> [THE INPUT]
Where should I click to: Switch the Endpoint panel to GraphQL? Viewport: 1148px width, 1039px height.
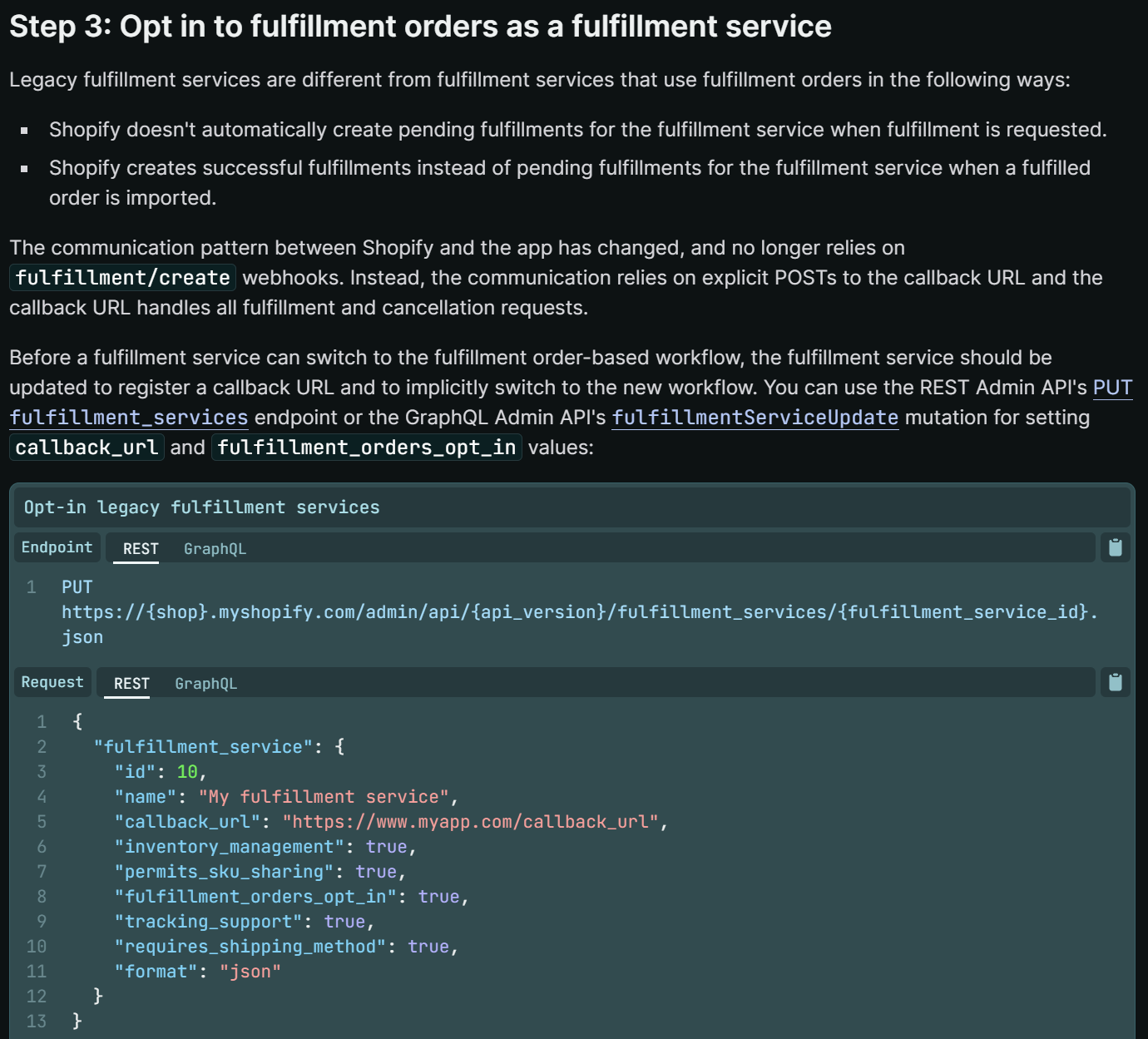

* * *

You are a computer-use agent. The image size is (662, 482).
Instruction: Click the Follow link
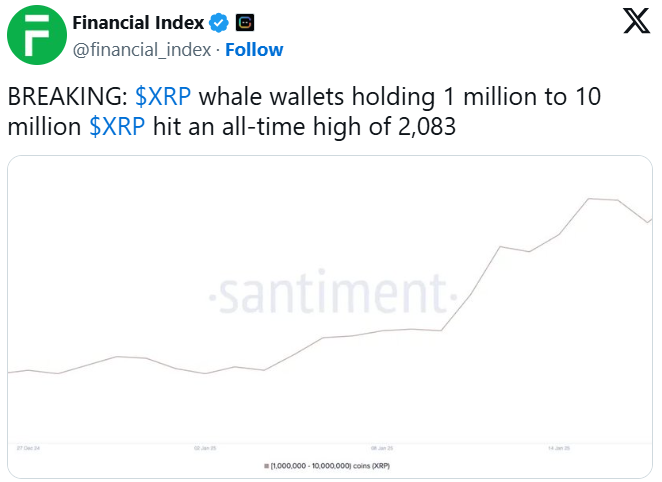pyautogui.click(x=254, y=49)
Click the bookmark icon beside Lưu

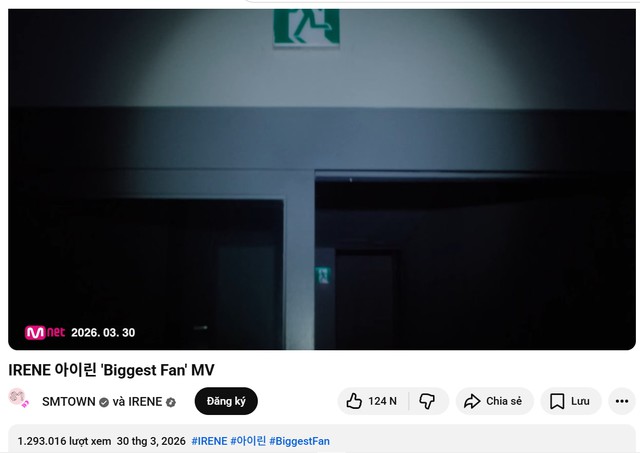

> [ABOUT THIS EXERCISE]
Look above for the line with "Instruction: Click the Follow link", then print it and each line after it down to and including the line with "Click the bookmark icon beside Lưu". Leave out the pictures and keep the wording exact.

> [WRITTEN RESPONSE]
Instruction: Click the Follow link
pyautogui.click(x=254, y=49)
Click the bookmark icon beside Lưu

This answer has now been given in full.